Problem requirements: Pull out every line of the data below that contains the word "button", and copy each one in full.

____ Data extract

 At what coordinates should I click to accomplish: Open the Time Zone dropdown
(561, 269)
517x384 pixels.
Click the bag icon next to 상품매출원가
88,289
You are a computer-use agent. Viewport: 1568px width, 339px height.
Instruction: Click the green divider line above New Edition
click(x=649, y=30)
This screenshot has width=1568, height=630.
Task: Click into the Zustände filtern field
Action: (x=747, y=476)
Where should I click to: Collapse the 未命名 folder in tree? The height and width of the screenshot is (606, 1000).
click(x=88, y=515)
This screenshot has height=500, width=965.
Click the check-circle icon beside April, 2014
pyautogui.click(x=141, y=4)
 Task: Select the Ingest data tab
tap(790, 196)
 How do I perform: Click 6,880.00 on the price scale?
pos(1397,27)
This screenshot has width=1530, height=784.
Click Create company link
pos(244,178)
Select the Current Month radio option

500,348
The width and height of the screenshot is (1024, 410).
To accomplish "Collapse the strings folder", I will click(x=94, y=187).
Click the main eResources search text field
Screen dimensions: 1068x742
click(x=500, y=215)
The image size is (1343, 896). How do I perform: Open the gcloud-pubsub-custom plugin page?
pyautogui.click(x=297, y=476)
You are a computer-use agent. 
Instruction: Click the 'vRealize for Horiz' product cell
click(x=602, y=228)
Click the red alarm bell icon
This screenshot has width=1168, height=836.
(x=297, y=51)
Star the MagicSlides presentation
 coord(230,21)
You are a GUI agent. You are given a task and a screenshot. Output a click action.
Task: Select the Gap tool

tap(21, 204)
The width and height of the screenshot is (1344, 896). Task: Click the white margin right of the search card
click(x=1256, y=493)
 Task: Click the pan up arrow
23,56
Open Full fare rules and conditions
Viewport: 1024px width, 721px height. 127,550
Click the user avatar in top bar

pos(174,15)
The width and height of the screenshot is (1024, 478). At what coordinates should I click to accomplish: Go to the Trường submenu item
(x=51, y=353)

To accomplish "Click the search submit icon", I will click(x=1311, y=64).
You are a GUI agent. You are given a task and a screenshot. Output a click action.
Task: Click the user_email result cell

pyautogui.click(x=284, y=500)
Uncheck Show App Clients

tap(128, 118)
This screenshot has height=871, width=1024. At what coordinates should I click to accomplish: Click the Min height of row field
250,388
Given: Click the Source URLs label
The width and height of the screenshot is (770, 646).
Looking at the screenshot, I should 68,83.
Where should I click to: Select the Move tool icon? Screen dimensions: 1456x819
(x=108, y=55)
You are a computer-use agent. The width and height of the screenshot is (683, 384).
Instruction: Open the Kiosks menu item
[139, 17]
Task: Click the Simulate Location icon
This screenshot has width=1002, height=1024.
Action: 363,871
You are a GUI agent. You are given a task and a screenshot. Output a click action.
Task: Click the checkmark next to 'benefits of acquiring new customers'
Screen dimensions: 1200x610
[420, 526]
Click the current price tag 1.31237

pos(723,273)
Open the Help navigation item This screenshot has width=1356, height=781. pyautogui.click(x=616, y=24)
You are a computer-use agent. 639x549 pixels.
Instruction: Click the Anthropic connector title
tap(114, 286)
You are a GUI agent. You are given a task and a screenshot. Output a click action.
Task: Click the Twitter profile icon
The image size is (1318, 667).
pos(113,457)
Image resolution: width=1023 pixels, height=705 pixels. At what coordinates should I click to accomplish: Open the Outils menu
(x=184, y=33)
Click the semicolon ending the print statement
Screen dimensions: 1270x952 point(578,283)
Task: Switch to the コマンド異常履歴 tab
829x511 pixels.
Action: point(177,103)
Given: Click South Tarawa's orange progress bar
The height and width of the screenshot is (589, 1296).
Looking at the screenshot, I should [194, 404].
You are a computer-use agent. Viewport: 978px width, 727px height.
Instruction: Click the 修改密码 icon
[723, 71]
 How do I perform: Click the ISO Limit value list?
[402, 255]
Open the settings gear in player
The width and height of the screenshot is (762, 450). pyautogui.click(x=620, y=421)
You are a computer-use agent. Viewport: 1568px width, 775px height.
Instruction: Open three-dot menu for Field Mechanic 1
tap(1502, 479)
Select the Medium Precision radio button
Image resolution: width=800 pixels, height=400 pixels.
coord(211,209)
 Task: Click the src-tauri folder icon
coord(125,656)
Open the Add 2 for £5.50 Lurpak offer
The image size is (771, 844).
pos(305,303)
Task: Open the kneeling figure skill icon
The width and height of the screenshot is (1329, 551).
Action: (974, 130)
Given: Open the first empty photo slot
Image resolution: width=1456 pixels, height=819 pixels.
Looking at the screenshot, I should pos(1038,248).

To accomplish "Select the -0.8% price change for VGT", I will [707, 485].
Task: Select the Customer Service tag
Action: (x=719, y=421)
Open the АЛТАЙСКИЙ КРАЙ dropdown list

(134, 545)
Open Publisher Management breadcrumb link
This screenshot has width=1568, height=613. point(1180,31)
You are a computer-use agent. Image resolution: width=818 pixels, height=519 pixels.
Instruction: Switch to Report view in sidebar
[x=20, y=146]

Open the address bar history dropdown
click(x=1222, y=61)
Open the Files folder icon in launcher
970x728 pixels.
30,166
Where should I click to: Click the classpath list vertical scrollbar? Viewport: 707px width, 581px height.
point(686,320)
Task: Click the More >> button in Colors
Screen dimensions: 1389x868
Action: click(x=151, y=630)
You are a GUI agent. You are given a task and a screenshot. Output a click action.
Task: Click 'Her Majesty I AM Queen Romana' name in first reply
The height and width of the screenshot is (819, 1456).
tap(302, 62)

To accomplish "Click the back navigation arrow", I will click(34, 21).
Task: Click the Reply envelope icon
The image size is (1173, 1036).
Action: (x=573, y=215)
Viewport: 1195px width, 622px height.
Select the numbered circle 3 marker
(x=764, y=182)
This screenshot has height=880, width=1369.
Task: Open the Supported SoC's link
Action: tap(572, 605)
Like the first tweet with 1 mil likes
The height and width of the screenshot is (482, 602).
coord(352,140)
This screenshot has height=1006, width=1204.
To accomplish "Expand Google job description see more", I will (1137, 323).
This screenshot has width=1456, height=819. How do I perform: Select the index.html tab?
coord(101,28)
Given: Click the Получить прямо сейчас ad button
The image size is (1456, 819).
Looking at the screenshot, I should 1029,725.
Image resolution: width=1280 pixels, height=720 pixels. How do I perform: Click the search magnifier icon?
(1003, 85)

________

Right answer:
Select the Medium Precision radio button
Task: Click the More >> button in Colors
Given: Click the Получить прямо сейчас ad button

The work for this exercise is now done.